### Selected excerpt
Start of Block
Mr Sunak had said the Government is trying to help cushion the blow, including lifting the NICS threshold by £3,000.

But one Cabinet minister told the Times today that the help on offer was ‘not enough, adding: ‘It doesn’t even touch the sides for a lot of families. It feels unsustainable.’

Mr Malthouse said there was hope that inflation would ‘recede shortly’ and that the Chancellor was studying the impact of the cost-of-living crisis.

He told BBC Breakfast the ‘quite significant’ 54 per cent increase to Ofgem’s energy price cap had presented an ‘extremely tough’ situation ‘against a background of inflation and to see these rises in day-to-day living costs’.

Mr Malthouse said Rishi Sunak had ‘moved quite extensively to try and help’, adding: ‘I can’t pretend to you it isn’t tough.

‘It is going to be, as we see this inflation in fuel prices spike at the moment – hopefully receding shortly – it is going to be hard, and we’re all going to have to work together to get through it.

‘I know that the Chancellor of the Exchequer is looking very closely on almost a daily basis at the impact it is having on individuals and their families, and across the economy, and trying to balance the assistance we give, within the financial constraints we’ve got – with an economy, don’t forget, having just come out of a pandemic, having spent 400-odd billion pounds keeping people going through two extremely tough years.’

Put to him that the Chancellor did not do enough to help the public in the spring statement, he replied: ‘He has moved twice now to bring in assistance.’

Charities have warned that 2.5 million more households are set to fall into ‘fuel stress’ as the 54 per cent increase hits bills.

The Resolution Foundation think tank said the number of English households in fuel stress – those spending at least 10 per cent of their total budgets on energy bills – was set to double overnight from 2.5 to five million.

Citizens Advice chief executive Dame Clare Moriarty said: ‘The energy price cap rise will be potentially ruinous for millions of people across the country.
End of Block
### Extracted information
Start of Block
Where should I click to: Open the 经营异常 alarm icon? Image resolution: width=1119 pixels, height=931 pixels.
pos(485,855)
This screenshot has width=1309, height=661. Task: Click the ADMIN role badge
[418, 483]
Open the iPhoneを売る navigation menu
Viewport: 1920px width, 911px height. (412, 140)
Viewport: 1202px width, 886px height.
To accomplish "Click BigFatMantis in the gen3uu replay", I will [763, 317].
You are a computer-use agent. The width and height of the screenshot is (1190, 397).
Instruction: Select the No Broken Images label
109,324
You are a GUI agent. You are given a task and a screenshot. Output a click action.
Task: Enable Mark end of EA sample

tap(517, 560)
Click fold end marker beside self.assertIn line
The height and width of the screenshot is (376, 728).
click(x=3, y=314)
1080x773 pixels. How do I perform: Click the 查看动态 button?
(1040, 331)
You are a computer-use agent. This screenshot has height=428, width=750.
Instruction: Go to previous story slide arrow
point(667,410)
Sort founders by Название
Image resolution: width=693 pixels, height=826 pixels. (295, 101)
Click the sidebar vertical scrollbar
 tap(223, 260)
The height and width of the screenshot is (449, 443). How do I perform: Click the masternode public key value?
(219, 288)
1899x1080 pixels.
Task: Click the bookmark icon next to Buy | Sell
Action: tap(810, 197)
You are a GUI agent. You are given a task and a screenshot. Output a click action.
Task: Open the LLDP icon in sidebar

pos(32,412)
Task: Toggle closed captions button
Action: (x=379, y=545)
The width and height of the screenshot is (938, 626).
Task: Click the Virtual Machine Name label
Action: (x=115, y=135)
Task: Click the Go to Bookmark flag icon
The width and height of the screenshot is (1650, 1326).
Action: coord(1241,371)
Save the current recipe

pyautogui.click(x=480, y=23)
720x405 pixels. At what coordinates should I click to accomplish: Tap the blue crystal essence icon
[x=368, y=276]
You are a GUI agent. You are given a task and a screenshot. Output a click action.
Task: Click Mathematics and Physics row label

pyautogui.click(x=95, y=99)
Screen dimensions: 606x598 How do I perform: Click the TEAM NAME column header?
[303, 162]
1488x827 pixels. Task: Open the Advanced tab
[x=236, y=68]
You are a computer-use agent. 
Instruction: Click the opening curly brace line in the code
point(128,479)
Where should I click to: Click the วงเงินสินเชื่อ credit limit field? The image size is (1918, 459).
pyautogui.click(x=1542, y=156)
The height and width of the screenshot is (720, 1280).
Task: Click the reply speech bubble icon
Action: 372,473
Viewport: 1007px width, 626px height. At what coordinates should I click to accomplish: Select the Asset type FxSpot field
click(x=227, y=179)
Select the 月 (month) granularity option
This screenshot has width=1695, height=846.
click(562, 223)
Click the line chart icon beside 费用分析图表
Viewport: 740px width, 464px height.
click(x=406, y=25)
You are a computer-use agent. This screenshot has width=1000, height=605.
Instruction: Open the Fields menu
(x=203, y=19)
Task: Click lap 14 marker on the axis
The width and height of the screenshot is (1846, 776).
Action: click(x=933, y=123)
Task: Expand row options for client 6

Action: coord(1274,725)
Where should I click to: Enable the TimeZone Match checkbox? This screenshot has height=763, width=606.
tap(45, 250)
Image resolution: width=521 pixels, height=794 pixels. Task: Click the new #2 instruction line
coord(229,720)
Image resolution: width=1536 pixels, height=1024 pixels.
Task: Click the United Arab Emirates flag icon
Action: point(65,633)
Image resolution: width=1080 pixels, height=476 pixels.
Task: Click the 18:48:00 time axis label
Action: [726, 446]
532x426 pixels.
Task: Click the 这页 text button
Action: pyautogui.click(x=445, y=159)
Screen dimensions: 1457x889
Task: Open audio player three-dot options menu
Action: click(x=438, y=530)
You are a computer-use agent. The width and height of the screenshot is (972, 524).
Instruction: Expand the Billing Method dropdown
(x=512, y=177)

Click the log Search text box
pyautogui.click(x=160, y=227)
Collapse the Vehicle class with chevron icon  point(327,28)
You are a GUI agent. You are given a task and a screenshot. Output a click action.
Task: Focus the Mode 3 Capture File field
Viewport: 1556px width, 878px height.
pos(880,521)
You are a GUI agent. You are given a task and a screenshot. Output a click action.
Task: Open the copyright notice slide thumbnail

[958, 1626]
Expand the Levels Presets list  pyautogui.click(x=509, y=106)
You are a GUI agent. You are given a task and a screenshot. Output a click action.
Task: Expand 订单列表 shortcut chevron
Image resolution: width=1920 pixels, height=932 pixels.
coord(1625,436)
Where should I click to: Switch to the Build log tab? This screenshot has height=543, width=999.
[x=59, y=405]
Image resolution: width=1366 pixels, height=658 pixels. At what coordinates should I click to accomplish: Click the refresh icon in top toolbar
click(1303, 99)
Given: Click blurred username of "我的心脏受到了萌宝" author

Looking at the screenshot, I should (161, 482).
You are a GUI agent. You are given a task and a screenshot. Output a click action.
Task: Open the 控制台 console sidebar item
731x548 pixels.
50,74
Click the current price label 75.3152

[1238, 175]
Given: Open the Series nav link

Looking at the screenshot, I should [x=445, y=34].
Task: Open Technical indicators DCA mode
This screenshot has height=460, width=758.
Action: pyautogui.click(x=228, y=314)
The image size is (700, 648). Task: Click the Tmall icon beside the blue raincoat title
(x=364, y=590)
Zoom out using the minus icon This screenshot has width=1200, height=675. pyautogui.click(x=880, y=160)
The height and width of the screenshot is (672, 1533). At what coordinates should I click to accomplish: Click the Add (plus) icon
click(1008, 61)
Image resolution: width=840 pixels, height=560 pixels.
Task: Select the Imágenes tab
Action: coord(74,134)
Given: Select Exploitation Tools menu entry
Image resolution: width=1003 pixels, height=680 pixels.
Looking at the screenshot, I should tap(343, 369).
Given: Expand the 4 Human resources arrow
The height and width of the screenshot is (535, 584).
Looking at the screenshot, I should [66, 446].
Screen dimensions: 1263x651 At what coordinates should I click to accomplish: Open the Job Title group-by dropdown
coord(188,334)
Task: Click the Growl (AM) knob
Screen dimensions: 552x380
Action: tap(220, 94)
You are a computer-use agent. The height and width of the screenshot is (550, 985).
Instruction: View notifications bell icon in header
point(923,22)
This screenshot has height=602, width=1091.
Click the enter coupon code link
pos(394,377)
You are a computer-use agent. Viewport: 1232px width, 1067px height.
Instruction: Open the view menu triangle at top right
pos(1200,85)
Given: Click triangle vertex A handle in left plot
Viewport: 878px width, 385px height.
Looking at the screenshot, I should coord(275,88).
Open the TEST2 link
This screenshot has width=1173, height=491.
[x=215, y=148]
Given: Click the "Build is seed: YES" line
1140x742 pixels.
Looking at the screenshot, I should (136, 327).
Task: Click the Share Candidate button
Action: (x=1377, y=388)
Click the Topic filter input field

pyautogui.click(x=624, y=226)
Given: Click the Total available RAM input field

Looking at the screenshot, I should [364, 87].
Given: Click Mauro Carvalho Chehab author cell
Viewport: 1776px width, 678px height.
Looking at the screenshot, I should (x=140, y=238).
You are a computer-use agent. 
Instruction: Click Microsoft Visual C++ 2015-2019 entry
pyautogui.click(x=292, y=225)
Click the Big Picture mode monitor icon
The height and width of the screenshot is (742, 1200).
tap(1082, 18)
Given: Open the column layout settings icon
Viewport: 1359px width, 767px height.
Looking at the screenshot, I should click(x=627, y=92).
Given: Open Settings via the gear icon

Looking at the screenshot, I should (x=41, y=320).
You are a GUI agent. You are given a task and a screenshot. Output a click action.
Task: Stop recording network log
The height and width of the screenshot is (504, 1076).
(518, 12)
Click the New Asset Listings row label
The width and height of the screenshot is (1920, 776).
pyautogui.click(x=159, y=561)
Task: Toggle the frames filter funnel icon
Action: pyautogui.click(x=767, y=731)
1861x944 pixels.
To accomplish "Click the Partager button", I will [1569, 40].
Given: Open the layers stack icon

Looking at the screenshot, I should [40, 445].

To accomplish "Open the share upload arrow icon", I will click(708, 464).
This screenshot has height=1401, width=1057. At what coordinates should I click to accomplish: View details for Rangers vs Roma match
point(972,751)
End of Block
### Tasks for this exercise
1. From the cost-of-living excerpt, extract the text between "But one Cabinet" and "day-to-day living costs’.", inclusive.
2. Answer these questions using the cost-of-living excerpt:
(a) By how much was the NICS threshold lifted?
(b) What percentage increase to Ofgem's energy price cap is mentioned?
(c) According to the Resolution Foundation, the number of English households in fuel stress was set to double from what figure to what figure?

### Expected outputs
1.
But one Cabinet minister told the Times today that the help on offer was ‘not enough, adding: ‘It doesn’t even touch the sides for a lot of families. It feels unsustainable.’

Mr Malthouse said there was hope that inflation would ‘recede shortly’ and that the Chancellor was studying the impact of the cost-of-living crisis.

He told BBC Breakfast the ‘quite significant’ 54 per cent increase to Ofgem’s energy price cap had presented an ‘extremely tough’ situation ‘against a background of inflation and to see these rises in day-to-day living costs’.

2.
(a) £3,000
(b) 54 per cent
(c) From 2.5 million to five million